Re: [PATCH V8 00/18] KVM: x86/pmu: Add *basic* support to enable guest PEBS via DS

From: Jim Mattson
Date: Fri Jul 16 2021 - 17:07:27 EST


On Fri, Jul 16, 2021 at 12:00 PM Liang, Kan <kan.liang@xxxxxxxxxxxxxxx> wrote:
>
>
>
> On 7/16/2021 1:02 PM, Jim Mattson wrote:
> > On Fri, Jul 16, 2021 at 1:54 AM Zhu Lingshan <lingshan.zhu@xxxxxxxxx> wrote:
> >>
> >> The guest Precise Event Based Sampling (PEBS) feature can provide an
> >> architectural state of the instruction executed after the guest instruction
> >> that exactly caused the event. It needs new hardware facility only available
> >> on Intel Ice Lake Server platforms. This patch set enables the basic PEBS
> >> feature for KVM guests on ICX.
> >>
> >> We can use PEBS feature on the Linux guest like native:
> >>
> >> # echo 0 > /proc/sys/kernel/watchdog (on the host)
> >> # perf record -e instructions:ppp ./br_instr a
> >> # perf record -c 100000 -e instructions:pp ./br_instr a
> >>
> >> To emulate guest PEBS facility for the above perf usages,
> >> we need to implement 2 code paths:
> >>
> >> 1) Fast path
> >>
> >> This is when the host assigned physical PMC has an identical index as the
> >> virtual PMC (e.g. using physical PMC0 to emulate virtual PMC0).
> >> This path is used in most common use cases.
> >>
> >> 2) Slow path
> >>
> >> This is when the host assigned physical PMC has a different index from the
> >> virtual PMC (e.g. using physical PMC1 to emulate virtual PMC0) In this case,
> >> KVM needs to rewrite the PEBS records to change the applicable counter indexes
> >> to the virtual PMC indexes, which would otherwise contain the physical counter
> >> index written by PEBS facility, and switch the counter reset values to the
> >> offset corresponding to the physical counter indexes in the DS data structure.
> >>
> >> The previous version [0] enables both fast path and slow path, which seems
> >> a bit more complex as the first step. In this patchset, we want to start with
> >> the fast path to get the basic guest PEBS enabled while keeping the slow path
> >> disabled. More focused discussion on the slow path [1] is planned to be put to
> >> another patchset in the next step.
> >>
> >> Compared to later versions in subsequent steps, the functionality to support
> >> host-guest PEBS both enabled and the functionality to emulate guest PEBS when
> >> the counter is cross-mapped are missing in this patch set
> >> (neither of these are typical scenarios).
> >
> > I'm not sure exactly what scenarios you're ruling out here. In our
> > environment, we always have to be able to support host-level
> > profiling, whether or not the guest is using the PMU (for PEBS or
> > anything else). Hence, for our *basic* vPMU offering, we only expose
> > two general purpose counters to the guest, so that we can keep two
> > general purpose counters for the host. In this scenario, I would
> > expect cross-mapped counters to be common. Are we going to be able to
> > use this implementation?
> >
>
> Let's say we have 4 GP counters in HW.
> Do you mean that the host owns 2 GP counters (counter 0 & 1) and the
> guest own the other 2 GP counters (counter 2 & 3) in your envirinment?
> We did a similar implementation in V1, but the proposal has been denied.
> https://lore.kernel.org/kvm/20200306135317.GD12561@xxxxxxxxxxxxxxxxxxxxxxxxxxxxxxx/

It's the other way around. AFAIK, there is no architectural way to
specify that only counters 2 and 3 are available, so we have to give
the guest counters 0 and 1.

> For the current proposal, both guest and host can see all 4 GP counters.
> The counters are shared.

I don't understand how that can work. If the host programs two
counters, how can you give the guest four counters?

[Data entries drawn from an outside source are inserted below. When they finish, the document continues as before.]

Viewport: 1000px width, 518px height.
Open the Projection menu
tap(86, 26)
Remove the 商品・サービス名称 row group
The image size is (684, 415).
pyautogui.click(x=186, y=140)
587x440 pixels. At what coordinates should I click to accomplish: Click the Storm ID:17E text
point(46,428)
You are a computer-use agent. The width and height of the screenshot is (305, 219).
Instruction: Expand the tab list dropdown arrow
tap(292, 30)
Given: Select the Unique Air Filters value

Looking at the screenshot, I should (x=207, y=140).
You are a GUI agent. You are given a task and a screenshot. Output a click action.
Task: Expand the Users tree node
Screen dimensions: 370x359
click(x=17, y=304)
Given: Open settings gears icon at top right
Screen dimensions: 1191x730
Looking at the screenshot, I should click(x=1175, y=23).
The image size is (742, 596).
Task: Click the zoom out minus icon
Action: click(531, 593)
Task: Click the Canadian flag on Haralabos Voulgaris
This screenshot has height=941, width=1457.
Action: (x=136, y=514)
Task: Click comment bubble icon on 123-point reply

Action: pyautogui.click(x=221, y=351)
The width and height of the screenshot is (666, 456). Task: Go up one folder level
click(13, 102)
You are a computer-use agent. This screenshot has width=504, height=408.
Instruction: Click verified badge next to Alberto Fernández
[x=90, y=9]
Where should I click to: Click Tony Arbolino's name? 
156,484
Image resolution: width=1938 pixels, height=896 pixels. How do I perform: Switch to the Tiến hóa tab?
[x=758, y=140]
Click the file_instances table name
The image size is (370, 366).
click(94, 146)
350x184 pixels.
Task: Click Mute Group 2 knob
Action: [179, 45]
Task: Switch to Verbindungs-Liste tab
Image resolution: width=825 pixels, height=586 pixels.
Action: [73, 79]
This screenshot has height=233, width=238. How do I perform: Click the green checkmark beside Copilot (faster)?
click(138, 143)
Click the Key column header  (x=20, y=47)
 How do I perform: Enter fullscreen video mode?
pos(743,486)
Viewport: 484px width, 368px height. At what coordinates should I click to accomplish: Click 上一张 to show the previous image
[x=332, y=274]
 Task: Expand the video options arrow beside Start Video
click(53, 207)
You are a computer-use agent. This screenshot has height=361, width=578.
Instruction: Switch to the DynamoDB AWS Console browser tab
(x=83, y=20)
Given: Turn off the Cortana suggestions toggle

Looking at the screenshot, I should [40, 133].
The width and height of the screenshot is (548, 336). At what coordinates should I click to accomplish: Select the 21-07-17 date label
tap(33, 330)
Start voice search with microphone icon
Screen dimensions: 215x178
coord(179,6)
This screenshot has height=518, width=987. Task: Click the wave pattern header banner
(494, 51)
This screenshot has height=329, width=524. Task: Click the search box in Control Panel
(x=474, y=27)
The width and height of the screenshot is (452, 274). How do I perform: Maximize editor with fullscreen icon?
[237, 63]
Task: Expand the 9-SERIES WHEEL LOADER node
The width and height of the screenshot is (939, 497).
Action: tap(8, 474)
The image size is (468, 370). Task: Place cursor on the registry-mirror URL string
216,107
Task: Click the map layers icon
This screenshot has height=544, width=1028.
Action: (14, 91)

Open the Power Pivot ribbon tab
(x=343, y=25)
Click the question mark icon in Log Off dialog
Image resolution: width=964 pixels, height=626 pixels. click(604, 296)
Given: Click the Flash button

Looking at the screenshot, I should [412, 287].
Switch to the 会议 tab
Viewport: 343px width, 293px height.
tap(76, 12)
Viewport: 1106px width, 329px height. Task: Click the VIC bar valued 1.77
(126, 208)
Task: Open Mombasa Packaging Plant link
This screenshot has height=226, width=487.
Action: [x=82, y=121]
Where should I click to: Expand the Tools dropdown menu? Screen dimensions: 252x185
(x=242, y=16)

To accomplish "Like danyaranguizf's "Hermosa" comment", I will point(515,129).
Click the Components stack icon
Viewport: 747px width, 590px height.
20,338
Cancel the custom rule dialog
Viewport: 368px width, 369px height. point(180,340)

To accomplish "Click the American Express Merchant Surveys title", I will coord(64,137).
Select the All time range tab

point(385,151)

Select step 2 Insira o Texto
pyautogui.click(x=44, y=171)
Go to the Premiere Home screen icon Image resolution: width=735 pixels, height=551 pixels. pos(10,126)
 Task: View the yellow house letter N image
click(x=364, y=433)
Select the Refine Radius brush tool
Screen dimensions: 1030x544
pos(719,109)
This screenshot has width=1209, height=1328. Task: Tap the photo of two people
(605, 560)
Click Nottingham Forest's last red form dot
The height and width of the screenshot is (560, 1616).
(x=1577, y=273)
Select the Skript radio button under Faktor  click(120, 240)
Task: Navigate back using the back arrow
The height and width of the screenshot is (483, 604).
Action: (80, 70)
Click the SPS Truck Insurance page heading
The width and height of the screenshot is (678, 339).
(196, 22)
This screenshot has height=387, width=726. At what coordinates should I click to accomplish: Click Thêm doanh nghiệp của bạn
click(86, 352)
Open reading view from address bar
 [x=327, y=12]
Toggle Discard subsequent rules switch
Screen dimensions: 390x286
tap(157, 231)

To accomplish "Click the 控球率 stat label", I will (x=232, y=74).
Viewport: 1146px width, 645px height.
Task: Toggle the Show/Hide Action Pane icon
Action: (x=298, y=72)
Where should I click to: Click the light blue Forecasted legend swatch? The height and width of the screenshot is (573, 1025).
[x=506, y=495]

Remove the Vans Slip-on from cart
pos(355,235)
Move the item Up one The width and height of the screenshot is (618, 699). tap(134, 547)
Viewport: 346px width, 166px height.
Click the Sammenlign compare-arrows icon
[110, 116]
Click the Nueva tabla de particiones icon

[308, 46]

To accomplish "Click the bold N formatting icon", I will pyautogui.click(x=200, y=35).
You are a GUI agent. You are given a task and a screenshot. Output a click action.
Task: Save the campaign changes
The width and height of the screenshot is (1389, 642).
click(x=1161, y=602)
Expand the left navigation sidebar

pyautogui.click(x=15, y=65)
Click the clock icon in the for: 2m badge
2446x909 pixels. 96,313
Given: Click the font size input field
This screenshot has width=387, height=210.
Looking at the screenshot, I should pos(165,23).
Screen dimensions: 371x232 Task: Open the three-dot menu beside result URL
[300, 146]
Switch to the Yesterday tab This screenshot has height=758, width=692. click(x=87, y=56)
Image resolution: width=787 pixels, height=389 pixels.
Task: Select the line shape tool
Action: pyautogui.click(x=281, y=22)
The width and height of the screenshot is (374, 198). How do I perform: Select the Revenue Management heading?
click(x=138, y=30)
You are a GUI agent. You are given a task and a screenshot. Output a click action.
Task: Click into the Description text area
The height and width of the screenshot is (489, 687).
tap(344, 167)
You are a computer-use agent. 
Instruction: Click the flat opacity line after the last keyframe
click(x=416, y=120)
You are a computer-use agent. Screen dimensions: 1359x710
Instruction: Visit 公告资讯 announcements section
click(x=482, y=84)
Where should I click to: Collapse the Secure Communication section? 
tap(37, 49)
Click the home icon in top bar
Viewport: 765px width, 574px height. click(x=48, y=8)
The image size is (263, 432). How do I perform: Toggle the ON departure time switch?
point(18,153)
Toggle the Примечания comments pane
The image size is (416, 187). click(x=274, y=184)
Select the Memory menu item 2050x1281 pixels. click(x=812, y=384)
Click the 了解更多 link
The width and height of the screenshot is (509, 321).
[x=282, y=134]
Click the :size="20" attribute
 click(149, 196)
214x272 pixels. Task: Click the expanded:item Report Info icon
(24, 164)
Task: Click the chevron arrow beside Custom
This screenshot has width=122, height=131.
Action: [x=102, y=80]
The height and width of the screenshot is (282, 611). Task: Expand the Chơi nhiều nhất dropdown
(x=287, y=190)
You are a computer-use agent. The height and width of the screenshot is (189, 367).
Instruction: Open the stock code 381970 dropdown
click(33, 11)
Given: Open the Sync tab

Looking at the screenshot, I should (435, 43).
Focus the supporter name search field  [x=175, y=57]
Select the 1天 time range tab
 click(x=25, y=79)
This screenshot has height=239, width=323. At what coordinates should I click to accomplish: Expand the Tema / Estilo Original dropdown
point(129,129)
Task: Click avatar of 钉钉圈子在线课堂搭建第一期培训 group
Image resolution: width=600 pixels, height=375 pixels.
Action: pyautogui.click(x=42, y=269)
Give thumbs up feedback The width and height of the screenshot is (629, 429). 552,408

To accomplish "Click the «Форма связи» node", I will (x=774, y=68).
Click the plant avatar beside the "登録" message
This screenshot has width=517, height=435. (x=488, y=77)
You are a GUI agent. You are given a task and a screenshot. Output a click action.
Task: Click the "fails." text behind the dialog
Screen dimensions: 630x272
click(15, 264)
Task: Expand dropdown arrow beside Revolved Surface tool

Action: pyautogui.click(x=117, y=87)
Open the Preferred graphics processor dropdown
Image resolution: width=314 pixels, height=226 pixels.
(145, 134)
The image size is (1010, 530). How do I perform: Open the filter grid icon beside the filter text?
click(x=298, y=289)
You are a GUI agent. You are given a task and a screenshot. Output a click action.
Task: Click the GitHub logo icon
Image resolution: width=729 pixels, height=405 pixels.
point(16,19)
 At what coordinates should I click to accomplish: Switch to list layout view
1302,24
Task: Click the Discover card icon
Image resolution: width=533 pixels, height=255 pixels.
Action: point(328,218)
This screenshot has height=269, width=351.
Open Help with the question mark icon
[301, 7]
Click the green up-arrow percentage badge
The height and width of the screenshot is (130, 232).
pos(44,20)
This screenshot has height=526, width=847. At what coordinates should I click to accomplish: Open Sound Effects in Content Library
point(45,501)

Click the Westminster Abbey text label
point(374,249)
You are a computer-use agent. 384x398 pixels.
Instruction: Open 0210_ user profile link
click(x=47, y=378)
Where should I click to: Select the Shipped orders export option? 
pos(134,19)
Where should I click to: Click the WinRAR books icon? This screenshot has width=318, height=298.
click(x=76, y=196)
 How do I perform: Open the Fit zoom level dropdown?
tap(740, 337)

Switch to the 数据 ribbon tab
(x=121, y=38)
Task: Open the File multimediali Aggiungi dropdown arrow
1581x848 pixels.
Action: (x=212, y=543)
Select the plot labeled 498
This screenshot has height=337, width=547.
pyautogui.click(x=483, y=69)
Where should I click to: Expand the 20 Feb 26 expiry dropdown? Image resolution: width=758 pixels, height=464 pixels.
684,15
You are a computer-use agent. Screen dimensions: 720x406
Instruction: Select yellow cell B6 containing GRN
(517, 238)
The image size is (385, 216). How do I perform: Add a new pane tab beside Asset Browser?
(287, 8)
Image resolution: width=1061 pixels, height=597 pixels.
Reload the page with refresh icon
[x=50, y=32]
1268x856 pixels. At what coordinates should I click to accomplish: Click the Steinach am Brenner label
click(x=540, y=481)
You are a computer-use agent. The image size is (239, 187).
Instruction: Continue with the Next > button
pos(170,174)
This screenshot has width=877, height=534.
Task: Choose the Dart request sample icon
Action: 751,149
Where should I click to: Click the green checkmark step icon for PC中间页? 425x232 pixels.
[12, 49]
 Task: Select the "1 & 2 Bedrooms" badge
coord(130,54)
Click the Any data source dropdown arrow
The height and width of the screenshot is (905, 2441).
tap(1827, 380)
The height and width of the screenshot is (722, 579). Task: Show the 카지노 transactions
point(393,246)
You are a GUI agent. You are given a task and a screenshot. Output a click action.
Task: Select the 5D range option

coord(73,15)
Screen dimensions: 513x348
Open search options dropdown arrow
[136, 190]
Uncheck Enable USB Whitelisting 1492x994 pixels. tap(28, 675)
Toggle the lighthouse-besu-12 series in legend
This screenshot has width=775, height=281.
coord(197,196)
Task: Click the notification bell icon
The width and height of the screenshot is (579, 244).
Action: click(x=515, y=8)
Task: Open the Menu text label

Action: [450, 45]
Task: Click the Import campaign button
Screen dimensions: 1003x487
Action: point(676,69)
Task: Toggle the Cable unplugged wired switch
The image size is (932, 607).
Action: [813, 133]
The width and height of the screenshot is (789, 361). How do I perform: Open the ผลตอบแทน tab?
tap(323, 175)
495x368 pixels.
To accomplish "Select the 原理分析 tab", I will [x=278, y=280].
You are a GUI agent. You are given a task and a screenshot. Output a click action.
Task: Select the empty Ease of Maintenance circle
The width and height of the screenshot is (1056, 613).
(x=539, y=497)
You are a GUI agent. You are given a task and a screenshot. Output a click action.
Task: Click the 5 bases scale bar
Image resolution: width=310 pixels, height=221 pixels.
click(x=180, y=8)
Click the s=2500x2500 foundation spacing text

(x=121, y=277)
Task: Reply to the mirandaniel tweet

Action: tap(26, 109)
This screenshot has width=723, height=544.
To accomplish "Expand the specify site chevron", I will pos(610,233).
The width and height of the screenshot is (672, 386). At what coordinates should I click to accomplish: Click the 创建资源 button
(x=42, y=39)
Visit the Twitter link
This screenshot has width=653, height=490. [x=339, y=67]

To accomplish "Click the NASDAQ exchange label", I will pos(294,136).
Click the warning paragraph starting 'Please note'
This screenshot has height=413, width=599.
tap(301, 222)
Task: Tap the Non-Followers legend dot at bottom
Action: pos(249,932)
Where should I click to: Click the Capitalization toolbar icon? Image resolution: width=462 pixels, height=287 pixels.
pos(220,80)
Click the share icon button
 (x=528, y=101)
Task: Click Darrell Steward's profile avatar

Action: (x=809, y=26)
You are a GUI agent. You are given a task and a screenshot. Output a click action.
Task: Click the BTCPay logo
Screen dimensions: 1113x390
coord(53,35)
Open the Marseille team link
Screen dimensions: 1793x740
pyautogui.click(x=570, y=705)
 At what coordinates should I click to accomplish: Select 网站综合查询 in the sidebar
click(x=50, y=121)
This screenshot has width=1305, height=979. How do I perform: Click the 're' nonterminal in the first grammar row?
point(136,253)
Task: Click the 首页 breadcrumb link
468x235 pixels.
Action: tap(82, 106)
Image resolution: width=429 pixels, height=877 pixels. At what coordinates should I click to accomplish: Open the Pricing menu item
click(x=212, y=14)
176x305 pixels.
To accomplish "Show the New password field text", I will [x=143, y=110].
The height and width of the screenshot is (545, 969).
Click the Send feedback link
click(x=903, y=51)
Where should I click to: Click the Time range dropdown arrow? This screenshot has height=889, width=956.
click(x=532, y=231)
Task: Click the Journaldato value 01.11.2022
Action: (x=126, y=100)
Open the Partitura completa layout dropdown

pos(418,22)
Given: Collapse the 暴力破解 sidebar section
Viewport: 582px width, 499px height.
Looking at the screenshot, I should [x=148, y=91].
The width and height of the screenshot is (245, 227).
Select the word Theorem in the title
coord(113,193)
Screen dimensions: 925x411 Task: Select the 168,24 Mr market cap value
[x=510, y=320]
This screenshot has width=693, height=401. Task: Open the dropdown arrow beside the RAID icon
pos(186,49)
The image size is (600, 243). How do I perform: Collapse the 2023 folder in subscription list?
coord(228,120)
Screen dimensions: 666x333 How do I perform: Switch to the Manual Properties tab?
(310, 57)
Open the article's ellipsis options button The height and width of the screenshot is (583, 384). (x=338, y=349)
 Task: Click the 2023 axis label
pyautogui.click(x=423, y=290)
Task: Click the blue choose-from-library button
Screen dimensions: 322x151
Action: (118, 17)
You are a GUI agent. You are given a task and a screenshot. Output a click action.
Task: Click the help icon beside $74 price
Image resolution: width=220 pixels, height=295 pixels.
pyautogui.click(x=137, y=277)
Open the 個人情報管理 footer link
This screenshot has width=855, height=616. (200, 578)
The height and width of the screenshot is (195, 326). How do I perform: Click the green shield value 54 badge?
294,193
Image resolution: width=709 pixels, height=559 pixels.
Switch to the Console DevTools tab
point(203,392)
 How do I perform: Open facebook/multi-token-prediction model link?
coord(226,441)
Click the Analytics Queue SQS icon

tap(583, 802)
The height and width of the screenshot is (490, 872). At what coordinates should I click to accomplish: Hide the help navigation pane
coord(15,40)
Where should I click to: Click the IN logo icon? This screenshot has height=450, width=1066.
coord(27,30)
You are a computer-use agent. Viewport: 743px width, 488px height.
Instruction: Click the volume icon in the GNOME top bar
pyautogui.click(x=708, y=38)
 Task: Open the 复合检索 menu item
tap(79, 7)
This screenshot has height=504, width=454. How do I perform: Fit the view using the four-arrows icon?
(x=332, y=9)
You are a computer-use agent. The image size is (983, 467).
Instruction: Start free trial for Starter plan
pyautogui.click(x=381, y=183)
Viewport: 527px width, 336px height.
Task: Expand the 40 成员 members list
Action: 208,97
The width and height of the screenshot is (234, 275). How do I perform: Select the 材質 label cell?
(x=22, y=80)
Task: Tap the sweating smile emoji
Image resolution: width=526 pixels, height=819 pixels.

> The guest cannot know the availability of the counters. It may requires
> a counter (e.g., counter 0) which may has been used by the host. Host
> may provides another counter (e.g., counter 1) to the guest. This is the
> case described in the slow path. For this case, we have to modify the
> guest PEBS record. Because the counter index in the PEBS record is 1,
> while the guest perf driver expects 0.

If we reserve counters 0 and 1 for the guest, this is not a problem
(assuming we tell the guest it only has two counters). If we don't
statically partition the counters, I don't see how you can ensure that
the guest behaves as architected. For example, what do you do when the
guest programs four counters and the host programs two?

> If counter 0 is available, guests can use counter 0. That's the fast
> path. I think the fast path should be more common even both host and
> guest are profiling. Because except for some specific events, we may
> move the host event to the counters which are not required by guest if
> we have enough resources.

And if you don't have enough resources?